The Reign of the Black Family on T.V.

The Cosby Show premiered in 1984 on NBC and quickly became a staple in television history. The show featured comedian Bill Cosby and based a lot of its episodes on Cosby’s personal life. Although the show, a sitcom featuring the Huxtable family, a prominent black family living in Brooklyn, New York, reached its end in 1992, it influenced not only television, but also the view of the black family in the 90s. Millions of people looked up to Cliff and Clair Huxtable. This fictional family was the epitome of black success. The Huxtables had respectable professions (obstetrician and lawyer) and reared five obedient, for the most part, children. The show portrayed a view of the black family that was rarely seen on T.V., an entirely positive aesthetic.
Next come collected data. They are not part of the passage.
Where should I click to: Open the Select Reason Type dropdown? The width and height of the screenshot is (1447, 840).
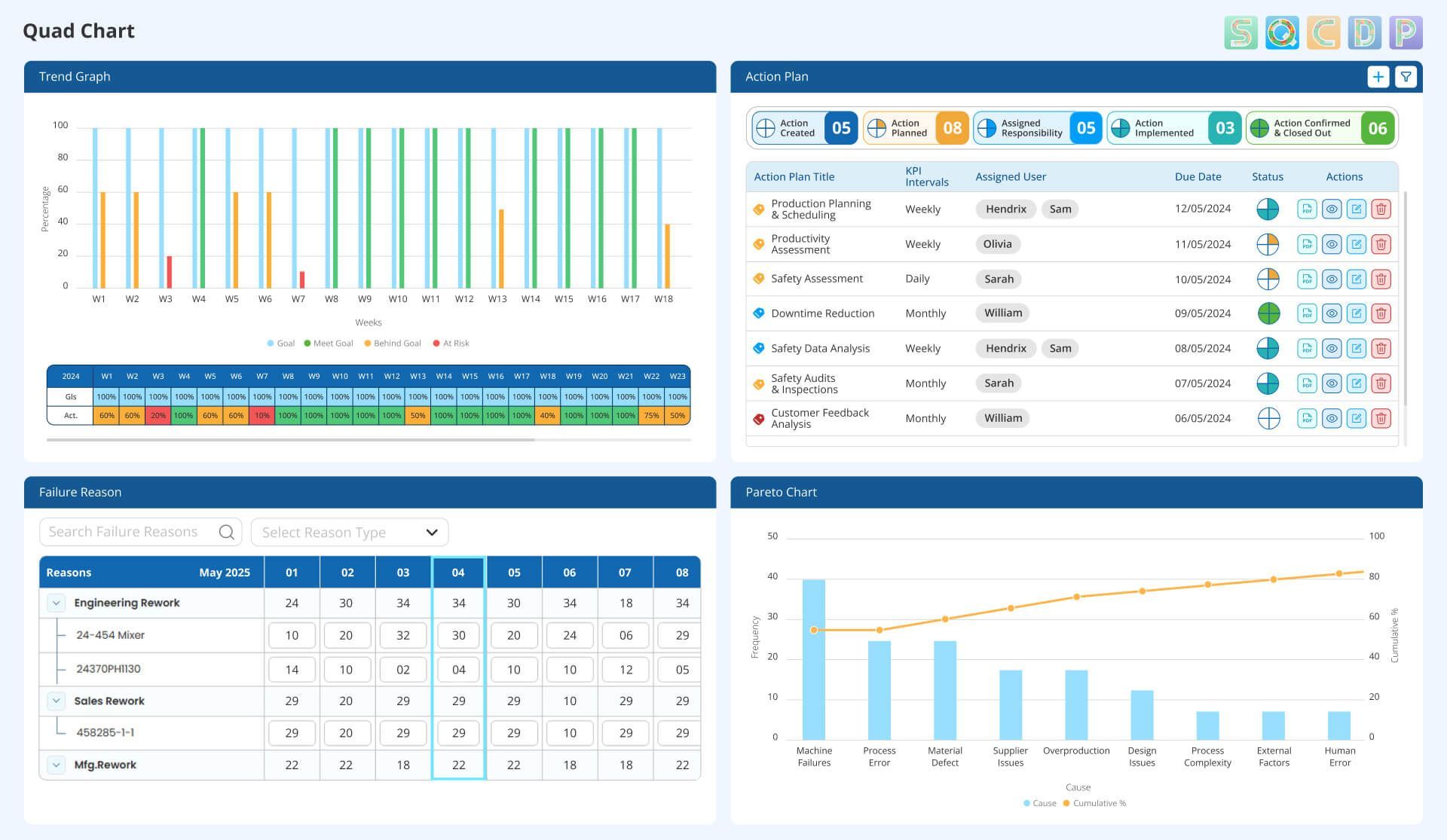click(349, 532)
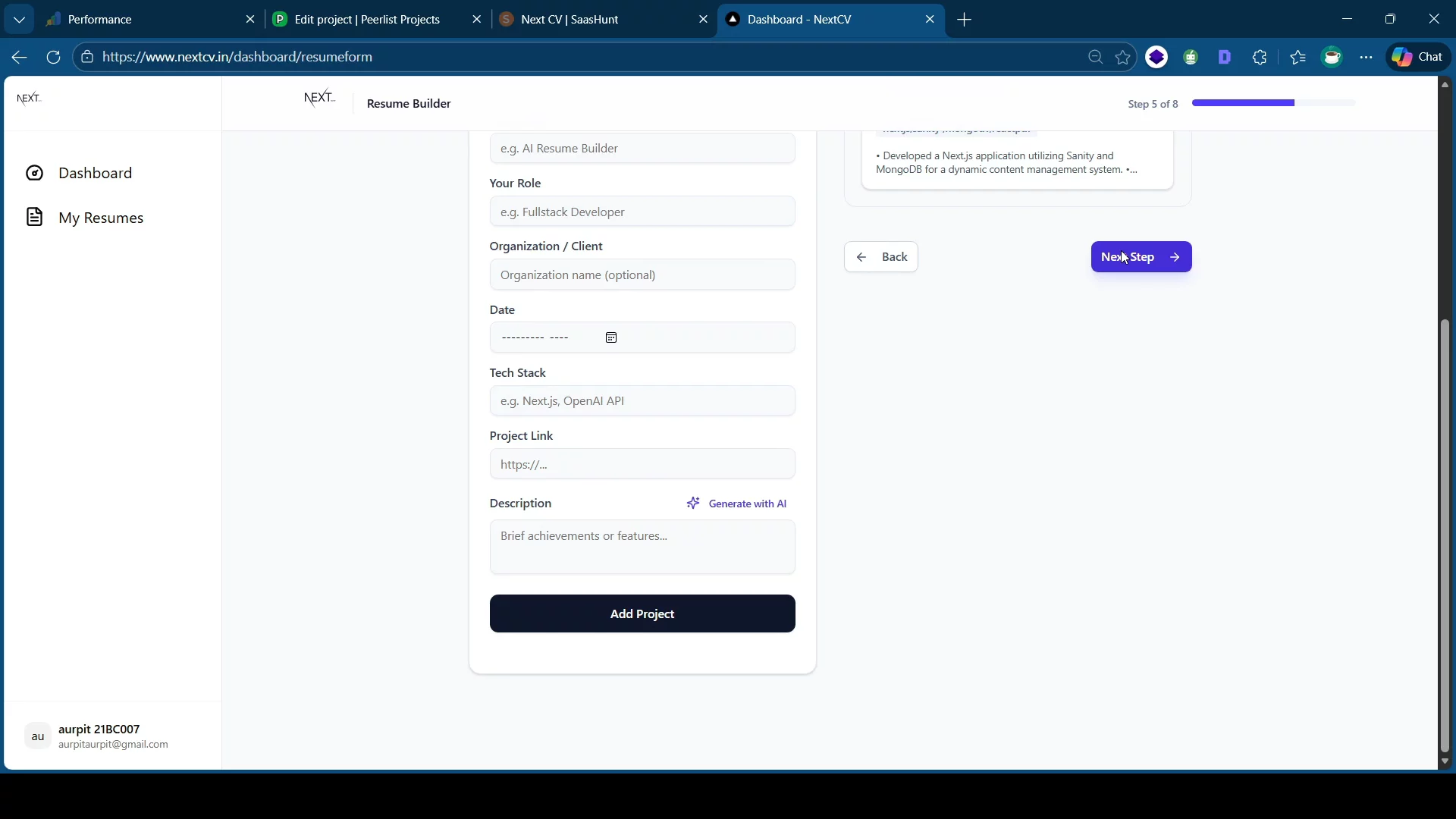Image resolution: width=1456 pixels, height=819 pixels.
Task: Open the date picker calendar icon
Action: pyautogui.click(x=611, y=337)
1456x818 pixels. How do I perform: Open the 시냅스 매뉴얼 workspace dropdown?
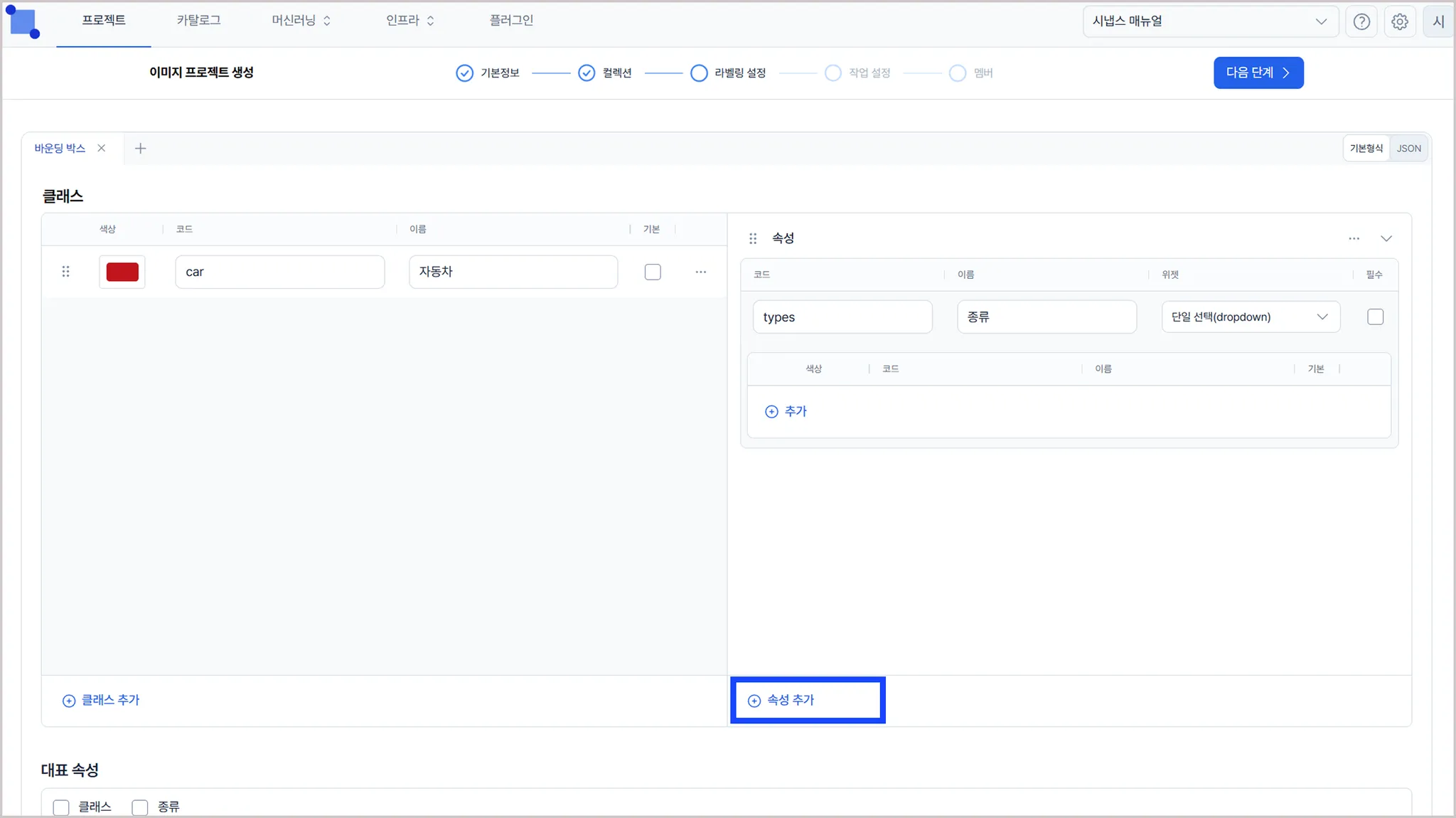[1209, 21]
TV Guide said the show “was TV’s biggest hit in the 1980s and almost single-handedly revived the sitcom genre.”[i] No truer words were spoken. The Cosby Show broke the mold and went on to spawn other popular black family sitcoms in the 90s such as, Family Matters and The Fresh Prince of Bel-Air. Both sitcoms featured loveable characters like Steve Urkle and Will Smith, but they also carried on the model of The Cosby Show. The families were middle to upper-middle class professionals, and the children had their faults, yet were, for the most part, model young adults. The children made mistakes, but learned from them. Both The Fresh Prince of Bel-Air and Family Matters proved to be positive influences of the black family in the 90s. The era of black consciousness made its mark on more than film, music, and literature. It permeated into mainstream television, too.

 

The New York Times credits The Fresh Prince of Bel-Air with putting rap on the map and reinforcing the themes in raps’ biggest songs of the 90s in a different way. “We will start to deal with some of the same things as N.W. A., Public Enemy, Ice Cube, and artists with a much more radical way of communicating their life style. But we’ll do it Will’s way, rather than in their language.”[ii] The show addressed issues that plagued the black community, such as racial profiling and vigilante justice. Audiences were entertained by Carlton’s naiveté, Hiliary’s spending habits, and Will’s jokes, but they were also enlightened. The world could look on and experience the era of black consciousness in an unassuming way.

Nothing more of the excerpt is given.